OpenAI’s video tool could learn a lot from babies.


  • OpenAI has developed a new video generation tool called Sora that can create high-definition video clips from text descriptions.
  • Sora, while impressive, has limitations in understanding physical reality and cause-and-effect relationships.

OpenAI’s new video generation tool, Sora, has been making waves in the AI community. Sora can turn text descriptions into captivating video clips that look like they could go viral on social media. However, a closer look reveals that Sora struggles with accurately simulating the physics of a scene. For example, in a prompt describing pirate ships battling inside a cup of coffee, one of the ships moves inexplicably, showcasing the tool’s limitations in understanding physical laws. Sora can also confuse cause and effect, spatial details, and more.
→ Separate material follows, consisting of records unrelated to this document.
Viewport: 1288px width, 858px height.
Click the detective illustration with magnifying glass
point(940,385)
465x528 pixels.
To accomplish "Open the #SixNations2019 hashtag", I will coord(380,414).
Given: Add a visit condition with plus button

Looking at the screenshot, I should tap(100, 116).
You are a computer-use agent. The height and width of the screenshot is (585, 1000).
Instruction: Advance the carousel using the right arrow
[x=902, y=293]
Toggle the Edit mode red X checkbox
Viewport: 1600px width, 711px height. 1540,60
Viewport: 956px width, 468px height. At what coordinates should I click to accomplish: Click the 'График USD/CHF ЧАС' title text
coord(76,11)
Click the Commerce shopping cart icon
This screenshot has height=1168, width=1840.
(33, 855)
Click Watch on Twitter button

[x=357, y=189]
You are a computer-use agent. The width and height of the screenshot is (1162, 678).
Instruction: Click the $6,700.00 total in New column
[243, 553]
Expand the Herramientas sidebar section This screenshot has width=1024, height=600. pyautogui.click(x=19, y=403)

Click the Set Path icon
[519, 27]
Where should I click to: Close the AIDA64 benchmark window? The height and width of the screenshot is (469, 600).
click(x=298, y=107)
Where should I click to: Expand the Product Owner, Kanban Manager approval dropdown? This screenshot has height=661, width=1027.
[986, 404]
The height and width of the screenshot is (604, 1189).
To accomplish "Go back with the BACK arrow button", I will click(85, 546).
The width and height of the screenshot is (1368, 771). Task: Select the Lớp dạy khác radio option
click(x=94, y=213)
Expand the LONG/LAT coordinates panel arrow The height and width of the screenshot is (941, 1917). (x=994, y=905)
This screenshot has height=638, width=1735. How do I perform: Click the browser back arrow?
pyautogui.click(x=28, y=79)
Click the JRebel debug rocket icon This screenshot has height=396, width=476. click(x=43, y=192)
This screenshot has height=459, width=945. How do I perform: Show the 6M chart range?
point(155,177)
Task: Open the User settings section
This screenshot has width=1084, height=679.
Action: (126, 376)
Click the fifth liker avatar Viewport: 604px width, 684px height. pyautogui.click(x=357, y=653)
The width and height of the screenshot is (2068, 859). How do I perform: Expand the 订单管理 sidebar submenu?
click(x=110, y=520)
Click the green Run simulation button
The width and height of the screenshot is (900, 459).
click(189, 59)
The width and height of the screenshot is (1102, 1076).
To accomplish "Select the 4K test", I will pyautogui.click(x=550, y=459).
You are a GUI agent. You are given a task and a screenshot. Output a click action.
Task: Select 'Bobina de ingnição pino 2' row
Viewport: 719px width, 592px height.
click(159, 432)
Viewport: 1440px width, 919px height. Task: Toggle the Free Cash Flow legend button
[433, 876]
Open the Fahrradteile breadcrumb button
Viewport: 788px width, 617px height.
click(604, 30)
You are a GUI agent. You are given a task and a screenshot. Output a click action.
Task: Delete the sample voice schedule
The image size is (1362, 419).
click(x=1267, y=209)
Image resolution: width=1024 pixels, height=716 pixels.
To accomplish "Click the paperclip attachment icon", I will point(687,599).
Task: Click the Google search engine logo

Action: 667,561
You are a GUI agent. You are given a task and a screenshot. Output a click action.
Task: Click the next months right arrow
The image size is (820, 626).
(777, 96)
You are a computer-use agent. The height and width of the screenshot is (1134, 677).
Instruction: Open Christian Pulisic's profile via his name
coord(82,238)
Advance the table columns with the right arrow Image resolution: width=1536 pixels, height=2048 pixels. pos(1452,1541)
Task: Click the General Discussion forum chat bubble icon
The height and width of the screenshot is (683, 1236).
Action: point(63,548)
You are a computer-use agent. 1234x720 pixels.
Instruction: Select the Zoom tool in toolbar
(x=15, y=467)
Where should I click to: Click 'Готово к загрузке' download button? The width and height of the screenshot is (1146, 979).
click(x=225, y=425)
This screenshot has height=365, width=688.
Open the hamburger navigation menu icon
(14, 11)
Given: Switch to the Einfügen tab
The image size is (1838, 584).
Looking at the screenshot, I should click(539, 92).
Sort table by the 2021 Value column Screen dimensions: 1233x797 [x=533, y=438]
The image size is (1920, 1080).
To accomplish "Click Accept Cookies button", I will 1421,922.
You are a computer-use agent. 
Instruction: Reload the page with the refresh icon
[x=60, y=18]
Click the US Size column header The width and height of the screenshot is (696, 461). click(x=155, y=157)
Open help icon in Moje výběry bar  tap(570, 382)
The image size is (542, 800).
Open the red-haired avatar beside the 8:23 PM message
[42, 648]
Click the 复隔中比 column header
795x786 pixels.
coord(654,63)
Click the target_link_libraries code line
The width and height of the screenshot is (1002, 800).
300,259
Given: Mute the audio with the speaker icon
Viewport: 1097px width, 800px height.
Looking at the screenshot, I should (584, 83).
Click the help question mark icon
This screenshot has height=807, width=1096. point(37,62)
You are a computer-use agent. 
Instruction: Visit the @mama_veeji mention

Despite these limitations, OpenAI sees Sora as a stepping stone towards achieving artificial general intelligence (AGI), aiming to develop models that can understand and simulate the real world. However, the road to AGI is complex, as it not only requires a grasp of physical laws but also an understanding of human behavior. This raises questions about whether machines can truly achieve superintelligence without understanding human intelligence.

John Naughton suggests that OpenAI could learn a lot from studying how babies learn, as research shows that babies are highly adept at intelligence-gathering and decision-making. By observing babies’ development and how they understand causality, we may gain insights into achieving true artificial general intelligence. Ultimately, the path to AGI may involve more than just extrapolating machine learning paradigms.